- [Your goal]
Return the records verbatim, from the line containing "Viewport: 900px width, 509px" through the line containing "Click the 09:44:40", with both of those lines included.

[Entries drawn from a collection]
========================

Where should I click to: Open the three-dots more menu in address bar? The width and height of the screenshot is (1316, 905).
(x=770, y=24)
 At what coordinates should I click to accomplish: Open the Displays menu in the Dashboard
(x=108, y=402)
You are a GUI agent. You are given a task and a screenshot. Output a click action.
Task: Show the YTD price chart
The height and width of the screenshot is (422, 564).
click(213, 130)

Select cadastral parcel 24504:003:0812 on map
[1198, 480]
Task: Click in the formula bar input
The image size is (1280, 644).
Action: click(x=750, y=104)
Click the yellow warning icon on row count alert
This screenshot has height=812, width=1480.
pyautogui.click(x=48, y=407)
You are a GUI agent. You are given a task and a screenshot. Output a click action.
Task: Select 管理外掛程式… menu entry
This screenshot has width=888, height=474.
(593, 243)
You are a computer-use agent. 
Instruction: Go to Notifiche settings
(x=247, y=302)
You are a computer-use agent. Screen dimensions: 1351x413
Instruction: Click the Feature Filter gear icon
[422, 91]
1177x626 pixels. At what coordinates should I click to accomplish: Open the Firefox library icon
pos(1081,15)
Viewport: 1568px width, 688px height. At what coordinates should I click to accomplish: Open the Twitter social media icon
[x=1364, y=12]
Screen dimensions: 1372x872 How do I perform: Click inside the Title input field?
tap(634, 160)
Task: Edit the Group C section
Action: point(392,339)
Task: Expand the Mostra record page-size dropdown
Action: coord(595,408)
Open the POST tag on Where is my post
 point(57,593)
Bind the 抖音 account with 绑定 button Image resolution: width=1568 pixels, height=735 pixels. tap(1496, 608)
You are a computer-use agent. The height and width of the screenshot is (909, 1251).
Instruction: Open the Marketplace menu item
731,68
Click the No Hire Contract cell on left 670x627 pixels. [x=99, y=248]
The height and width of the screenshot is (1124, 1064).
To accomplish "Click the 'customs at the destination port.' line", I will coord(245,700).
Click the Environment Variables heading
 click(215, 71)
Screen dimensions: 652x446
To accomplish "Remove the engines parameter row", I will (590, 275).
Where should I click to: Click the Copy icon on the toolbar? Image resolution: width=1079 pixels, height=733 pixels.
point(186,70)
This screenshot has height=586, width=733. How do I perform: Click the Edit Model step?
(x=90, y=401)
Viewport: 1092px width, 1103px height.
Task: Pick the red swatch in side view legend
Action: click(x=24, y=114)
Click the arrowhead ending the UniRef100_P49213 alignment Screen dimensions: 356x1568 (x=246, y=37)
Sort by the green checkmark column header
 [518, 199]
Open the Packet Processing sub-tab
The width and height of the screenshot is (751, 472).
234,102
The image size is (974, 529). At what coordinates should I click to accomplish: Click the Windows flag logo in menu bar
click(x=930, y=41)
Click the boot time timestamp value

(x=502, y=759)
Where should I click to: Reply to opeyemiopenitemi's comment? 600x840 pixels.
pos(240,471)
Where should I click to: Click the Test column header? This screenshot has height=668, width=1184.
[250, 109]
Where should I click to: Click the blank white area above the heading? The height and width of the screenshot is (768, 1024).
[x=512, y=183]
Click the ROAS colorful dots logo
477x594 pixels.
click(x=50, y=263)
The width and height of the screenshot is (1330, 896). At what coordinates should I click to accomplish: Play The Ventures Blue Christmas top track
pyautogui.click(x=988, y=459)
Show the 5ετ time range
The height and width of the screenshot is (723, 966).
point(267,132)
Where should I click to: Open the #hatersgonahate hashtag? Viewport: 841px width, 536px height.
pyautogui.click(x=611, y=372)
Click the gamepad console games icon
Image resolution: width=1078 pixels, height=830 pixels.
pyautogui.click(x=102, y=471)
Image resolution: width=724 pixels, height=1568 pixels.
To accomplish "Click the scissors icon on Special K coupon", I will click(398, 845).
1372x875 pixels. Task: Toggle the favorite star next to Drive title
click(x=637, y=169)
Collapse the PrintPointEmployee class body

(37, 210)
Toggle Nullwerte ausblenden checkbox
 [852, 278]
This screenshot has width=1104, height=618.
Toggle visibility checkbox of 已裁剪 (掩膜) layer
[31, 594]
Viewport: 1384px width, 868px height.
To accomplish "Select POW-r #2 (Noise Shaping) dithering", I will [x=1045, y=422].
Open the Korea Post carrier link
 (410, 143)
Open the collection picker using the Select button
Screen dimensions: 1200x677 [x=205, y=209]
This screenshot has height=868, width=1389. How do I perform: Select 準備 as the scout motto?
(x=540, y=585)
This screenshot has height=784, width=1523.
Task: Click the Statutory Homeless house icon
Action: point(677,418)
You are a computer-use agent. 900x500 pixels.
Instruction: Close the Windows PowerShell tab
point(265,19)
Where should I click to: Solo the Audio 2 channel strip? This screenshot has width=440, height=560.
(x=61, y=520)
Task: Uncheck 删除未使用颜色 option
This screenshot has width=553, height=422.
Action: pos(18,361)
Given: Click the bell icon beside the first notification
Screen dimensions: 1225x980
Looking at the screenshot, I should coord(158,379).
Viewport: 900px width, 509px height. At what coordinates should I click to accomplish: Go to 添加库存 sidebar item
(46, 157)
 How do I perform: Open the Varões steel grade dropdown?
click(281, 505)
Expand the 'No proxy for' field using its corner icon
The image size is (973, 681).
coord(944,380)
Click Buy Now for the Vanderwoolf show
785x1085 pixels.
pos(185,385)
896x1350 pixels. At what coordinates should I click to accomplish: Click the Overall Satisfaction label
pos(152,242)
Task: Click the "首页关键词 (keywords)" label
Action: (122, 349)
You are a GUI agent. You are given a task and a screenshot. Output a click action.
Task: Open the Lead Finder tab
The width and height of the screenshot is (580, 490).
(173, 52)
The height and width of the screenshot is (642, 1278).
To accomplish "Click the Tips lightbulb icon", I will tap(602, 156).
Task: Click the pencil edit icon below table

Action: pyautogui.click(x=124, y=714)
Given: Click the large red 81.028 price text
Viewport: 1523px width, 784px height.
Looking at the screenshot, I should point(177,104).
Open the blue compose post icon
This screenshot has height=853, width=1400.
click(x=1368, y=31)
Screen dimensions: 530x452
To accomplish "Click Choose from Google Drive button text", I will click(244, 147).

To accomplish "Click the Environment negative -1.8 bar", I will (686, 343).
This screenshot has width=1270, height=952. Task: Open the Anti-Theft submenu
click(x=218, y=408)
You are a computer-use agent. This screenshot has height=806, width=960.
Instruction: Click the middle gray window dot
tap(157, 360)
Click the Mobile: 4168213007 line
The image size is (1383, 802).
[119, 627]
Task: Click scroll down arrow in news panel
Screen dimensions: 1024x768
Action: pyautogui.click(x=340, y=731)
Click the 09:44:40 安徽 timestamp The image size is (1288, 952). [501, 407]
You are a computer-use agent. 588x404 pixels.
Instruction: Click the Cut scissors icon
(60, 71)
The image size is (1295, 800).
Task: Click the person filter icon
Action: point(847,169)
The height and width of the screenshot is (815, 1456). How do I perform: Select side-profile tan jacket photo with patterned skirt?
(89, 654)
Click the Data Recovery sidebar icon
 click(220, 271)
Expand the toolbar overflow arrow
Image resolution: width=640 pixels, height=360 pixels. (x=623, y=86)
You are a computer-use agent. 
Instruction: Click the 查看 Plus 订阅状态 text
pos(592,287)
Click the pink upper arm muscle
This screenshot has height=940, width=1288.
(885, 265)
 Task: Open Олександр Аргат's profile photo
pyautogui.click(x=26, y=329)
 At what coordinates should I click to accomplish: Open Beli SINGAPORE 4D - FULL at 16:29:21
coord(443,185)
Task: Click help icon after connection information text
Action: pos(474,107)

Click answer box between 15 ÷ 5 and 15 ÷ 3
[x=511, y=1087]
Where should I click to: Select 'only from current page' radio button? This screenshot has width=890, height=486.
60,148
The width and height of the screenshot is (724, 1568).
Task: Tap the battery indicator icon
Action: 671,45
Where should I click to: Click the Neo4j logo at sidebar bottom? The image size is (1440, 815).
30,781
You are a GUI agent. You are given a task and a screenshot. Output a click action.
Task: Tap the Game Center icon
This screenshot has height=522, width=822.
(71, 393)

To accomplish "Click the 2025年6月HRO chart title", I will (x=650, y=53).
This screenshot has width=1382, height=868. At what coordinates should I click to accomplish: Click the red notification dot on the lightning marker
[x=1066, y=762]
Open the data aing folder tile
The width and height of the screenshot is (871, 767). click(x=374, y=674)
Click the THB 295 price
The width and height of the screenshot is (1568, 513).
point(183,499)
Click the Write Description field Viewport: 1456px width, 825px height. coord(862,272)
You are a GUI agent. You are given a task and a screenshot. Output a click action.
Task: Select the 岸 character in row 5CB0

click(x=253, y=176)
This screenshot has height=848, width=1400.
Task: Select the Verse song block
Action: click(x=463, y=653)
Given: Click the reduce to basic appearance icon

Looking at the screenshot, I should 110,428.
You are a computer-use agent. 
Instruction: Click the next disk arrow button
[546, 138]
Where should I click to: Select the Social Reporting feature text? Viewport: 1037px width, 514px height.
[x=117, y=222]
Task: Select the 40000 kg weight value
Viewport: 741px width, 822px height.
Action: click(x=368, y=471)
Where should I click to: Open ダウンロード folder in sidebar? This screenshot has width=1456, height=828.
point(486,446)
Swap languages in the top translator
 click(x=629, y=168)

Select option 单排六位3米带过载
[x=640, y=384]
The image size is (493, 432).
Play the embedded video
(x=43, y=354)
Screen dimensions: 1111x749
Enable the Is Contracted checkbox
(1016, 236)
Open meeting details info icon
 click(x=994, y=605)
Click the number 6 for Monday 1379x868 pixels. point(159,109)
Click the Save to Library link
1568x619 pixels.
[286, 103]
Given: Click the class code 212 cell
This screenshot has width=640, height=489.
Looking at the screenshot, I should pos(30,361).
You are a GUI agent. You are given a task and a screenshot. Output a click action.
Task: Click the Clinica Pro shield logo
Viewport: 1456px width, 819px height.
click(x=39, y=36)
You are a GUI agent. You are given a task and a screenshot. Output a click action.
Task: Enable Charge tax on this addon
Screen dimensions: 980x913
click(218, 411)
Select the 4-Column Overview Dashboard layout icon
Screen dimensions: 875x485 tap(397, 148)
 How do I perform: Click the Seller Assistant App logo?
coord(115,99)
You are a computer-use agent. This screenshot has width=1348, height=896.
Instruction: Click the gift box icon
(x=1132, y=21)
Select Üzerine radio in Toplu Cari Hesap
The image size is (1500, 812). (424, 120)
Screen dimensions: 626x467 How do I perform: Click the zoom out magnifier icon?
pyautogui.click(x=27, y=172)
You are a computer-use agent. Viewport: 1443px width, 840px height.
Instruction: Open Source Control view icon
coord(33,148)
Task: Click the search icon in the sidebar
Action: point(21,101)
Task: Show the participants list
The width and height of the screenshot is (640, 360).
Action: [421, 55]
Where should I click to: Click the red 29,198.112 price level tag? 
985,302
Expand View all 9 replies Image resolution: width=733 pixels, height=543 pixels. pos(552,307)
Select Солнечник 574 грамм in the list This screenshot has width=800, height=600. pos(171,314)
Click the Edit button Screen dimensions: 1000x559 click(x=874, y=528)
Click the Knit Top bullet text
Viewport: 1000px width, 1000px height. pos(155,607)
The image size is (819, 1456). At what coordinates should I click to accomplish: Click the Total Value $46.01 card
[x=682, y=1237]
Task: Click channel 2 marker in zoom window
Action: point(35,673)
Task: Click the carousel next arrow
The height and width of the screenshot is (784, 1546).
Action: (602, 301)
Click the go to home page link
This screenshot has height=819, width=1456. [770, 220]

========================

- [Exercise response]
Viewport: 900px width, 509px height. At what coordinates should I click to accomplish: Go to 添加库存 sidebar item
(46, 157)
 How do I perform: Open the Varões steel grade dropdown?
click(281, 505)
Expand the 'No proxy for' field using its corner icon
The image size is (973, 681).
coord(944,380)
Click Buy Now for the Vanderwoolf show
785x1085 pixels.
pos(185,385)
896x1350 pixels. At what coordinates should I click to accomplish: Click the Overall Satisfaction label
pos(152,242)
Task: Click the "首页关键词 (keywords)" label
Action: (122, 349)
You are a GUI agent. You are given a task and a screenshot. Output a click action.
Task: Open the Lead Finder tab
The width and height of the screenshot is (580, 490).
(173, 52)
The height and width of the screenshot is (642, 1278).
To accomplish "Click the Tips lightbulb icon", I will tap(602, 156).
Task: Click the pencil edit icon below table

Action: pyautogui.click(x=124, y=714)
Given: Click the large red 81.028 price text
Viewport: 1523px width, 784px height.
Looking at the screenshot, I should point(177,104).
Open the blue compose post icon
This screenshot has height=853, width=1400.
click(x=1368, y=31)
Screen dimensions: 530x452
To accomplish "Click Choose from Google Drive button text", I will click(244, 147).

To accomplish "Click the Environment negative -1.8 bar", I will (686, 343).
This screenshot has width=1270, height=952. Task: Open the Anti-Theft submenu
click(x=218, y=408)
You are a computer-use agent. This screenshot has height=806, width=960.
Instruction: Click the middle gray window dot
tap(157, 360)
Click the Mobile: 4168213007 line
The image size is (1383, 802).
[119, 627]
Task: Click scroll down arrow in news panel
Screen dimensions: 1024x768
Action: pyautogui.click(x=340, y=731)
Click the 09:44:40 安徽 timestamp The image size is (1288, 952). [501, 407]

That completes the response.